Los cien cuentos de un peruano único
No siempre los libros póstumos producen alegría, como sí ocurre con Invitación al viaje, un inesperado tomito que acaba de aparecer de Julio Ramón Ribeyro (1929-1994). El peruano fue un cuentista sin pausa y después de mucho escribir había imaginado que no estaría mal llegar al centenar de historias: es apenas estadístico, pero no está de más confirmar que gracias a los cinco inéditos de este libro Ribeyro alcanza la meta redonda de las 100. Basta con sumarlas a las incluidos en la última edición de La palabra del mudo, que a la totalidad conocida le había agregado algunos textos de juventud. Lo curioso es la demora. Los relatos, escritos en los años setenta del siglo pasado, se encontraban prolijamente tipeados –con correcciones y agregados a mano– en una carpetita explícita: “Cuentos inéditos”.
"Ribeyro era un realista extraño, de esos que miran con un catalejo y van nublando lo que ven"
La tardanza, en todo caso, pega bien con el espíritu melancólico de Ribeyro, al que no le molestaba ser contraseña de unos pocos. Durante años, el único libro que circuló en la Argentina cuando estaba en activo fue Prosas apátridas, breves anotaciones que prolongaban su diario, que lleva a su vez un título que es toda una declaración de principios: La tentación del fracaso. En el prólogo a Invitación al viaje, el novelista colombiano Santiago Gamboa perfila de cerca ese temperamento. Cuenta cómo cuando se instaló en París, la ciudad donde vivía Ribeyro, lo persiguió por teléfono con la excusa de una entrevista. “No creo que tenga allá un solo lector” (por Colombia”) le respondió JRR para, deprimido, postergar el encuentro de semana en semana. Bastó, sin embargo, que Gamboa perdiera su único trabajo para que Ribeyro le dijera: “Ah, eso cambia todo”. Fue el inicio de una “desequilibrada amistad”.
Ribeyro siempre se mostró escéptico frente a las veleidades de la autopromoción. Le gustaba proponer de sí mismo la discreta imagen del perdedor solitario, por mucho que sus colegas del boom (al que nunca perteneció del todo) lo tuvieran como el mejor cuentista de su generación. “Estoy inferiormente dotado para la lucha por la existencia”, escribe en un cuaderno, a los 20 años, después de su paso por un trabajo de oficina. Mucho más tarde anotará: “Cuando no estoy frente a mi máquina de escribir me aburro, no sé qué hacer, la vida me parece desperdiciada, el tiempo insoportable. Que lo que haga tenga valor o no es secundario. Lo importante es que escribir es mi manera de ser, que nada reemplazará”.
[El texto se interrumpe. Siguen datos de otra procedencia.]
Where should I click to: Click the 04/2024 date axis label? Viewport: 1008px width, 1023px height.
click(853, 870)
Para escapar de esas versiones del tedio, Ribeyro –como tantos otros escritores latinoamericanos– se fue apenas pudo de su país. Recaló primero en Madrid y de ahí saltó a otras ciudades europeas hasta llegar a la capital francesa, donde por décadas fue periodista en la agencia AFP. Para el final de su vida volvió a Lima, ya enfermo y cansado, donde en el barrio de Barranco –tan bien retratado en su novela Los geniecillos dominicales– se pasaba las horas mirando la grisura del mar.
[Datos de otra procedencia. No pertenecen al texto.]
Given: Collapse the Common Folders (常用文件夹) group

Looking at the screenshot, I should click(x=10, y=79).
Fue el cierre de un círculo porque, a pesar de su cosmopolitismo, el grueso de su obra –desde Los gallinazos sin plumas, su primer libro, de 1955, hasta cuentos como “Silvio en el Rosedal”– se dedicó a recuperar de manera obstinada los tiempos de infancia y juventud, las ilusiones frustradas, los habitantes de su ciudad natal, personajes más bien oscuros o perdidos, barrios como Miraflores. Sus viajes, Europa y sus vicios (como en el magistral “Solo para fumadores”) son el complemento autobiográfico de ese microcosmos.
Ribeyro era realista, pero un realista extraño, de esos que miran con un catalejo y van nublando lo que ven través de la lente. Sus indicaciones topográficas son tan precisas que todavía hoy caminar por Lima –para cualquiera que lo haya leído– se parece a darse una vuelta por sus ficciones. Y viceversa: “Invitación al viaje”, cuento con título de reminiscencias de Baudelaire, es una manera de volver a su ciudad y a otro tiempo gracias al misterio de la literatura, esa gran realidad virtual.